# PAGE start
The opinion of the court was delivered by: Justice Garman
Defendant, Ronald Lampitok, was arrested and charged with five offenses based on evidence found in his motel room by three probation officers. The officers went to the motel to verify whether defendant's fiancée, Kitty Bircher, had violated her probation order. Upon their arrival, defendant informed the officers that Bircher was not present but that she had been staying there. Despite defendant's objection, the officers conducted a warrantless search of the room pursuant to a search condition of Bircher's probation order and seized several items as evidence. Defendant was later arrested and charged based on this evidence.
After making several factual findings, the circuit court of Coles allowed defendant's pretrial motion to quash arrest and suppress evidence. A divided appellate court affirmed. No. 4-01-0085 (unpublished order under Supreme Court Rule 23). We granted the State's petition for leave to appeal (177 Ill. 2d Rs. 315, 612(b)) to address whether a search of defendant's motel room in which a probationer subject to a search condition was staying was reasonable under the fourth amendment.
Because we are reviewing the circuit court's ruling on a pretrial motion, the record before us is limited. In July 2000, defendant and Bircher were engaged to be married and were living with Bircher's cousin, Bobby Craig, Bircher's daughter, and two other roommates in an apartment on Madison Street in Charleston. Bircher reported this apartment as her place of residence as required by her probation order.
Defendant and Bircher had been living in this apartment for approximately one month when Craig asked them to leave because the landlord was coming to inspect the apartment. Craig was listed on the lease, and the lease prohibited him from having roommates. At the motion hearing, Bircher testified that "he [Craig] asked us to leave for a couple of days so they could do that [the inspection] and then we were allowed to go back." Bircher also testified that she had clothes at this apartment, and her mailing address was in Charleston. She did not notify her probation officer about being at the motel because she "had not moved." She acknowledged that under her probation order, which she had signed, her residence could be searched at any time.
On July 12, 2000, the first night away from the Charleston apartment, Bircher stayed with her cousin, Lori, in Mattoon, and defendant stayed at the U.S. Grant Motel in Mattoon. Defendant registered for the motel room while Bircher stayed in the car; defendant paid for the room for the nights of July 12 and 13. Bircher did not have a key to the room. Bircher and her daughter stayed in the room with defendant the night of July 13, and Bircher brought clothing with her. Bircher obtained a Salvation Army voucher to pay for the motel room for the night of July 14. Bircher testified that they intended to return to the Charleston apartment on the morning of July 15.
Probation Officer Steve Kelly also testified at the hearing. Bircher's probation officer, Mitch Goodwin, had attempted a routine home visit at Bircher's Charleston apartment on the morning of July 14. Kelly testified that Goodwin told him that "he made contact with two relatives and they stated that she no longer lived there, she was staying with Mr. Lampitok at the U.S. Grant Motel in Mattoon." Kelly, Goodwin, and fellow probation officer Vicki Starwalt discussed the situation. The three officers decided to go to the motel primarily to verify whether Bircher violated her probation order by changing residences without prior notification and also to verify whether Bircher was in further violation by residing in the presence of weapons or drugs. Kelly had previous personal encounters with defendant during which he suspected that defendant had been under the influence of drugs. During these encounters, defendant acknowledged that Bircher was on probation. Kelly admitted that at that time they had no information that defendant was involved in any illegal activity.
# PAGE end
**WORK REQUIRED:**
According to the court opinion, how was the motel room paid for on the night of July 14?
# STORED DATA start
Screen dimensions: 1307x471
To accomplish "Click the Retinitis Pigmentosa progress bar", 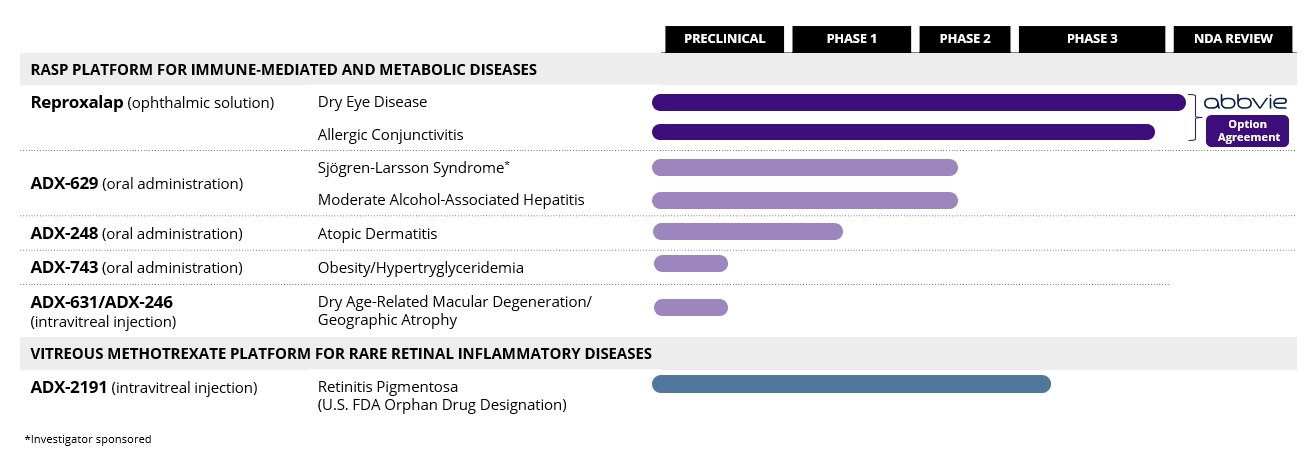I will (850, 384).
# STORED DATA end
# STORED DATA start
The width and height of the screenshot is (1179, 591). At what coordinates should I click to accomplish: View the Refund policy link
# STORED DATA end
**TASK RESULT:**
Bircher paid for it with a Salvation Army voucher.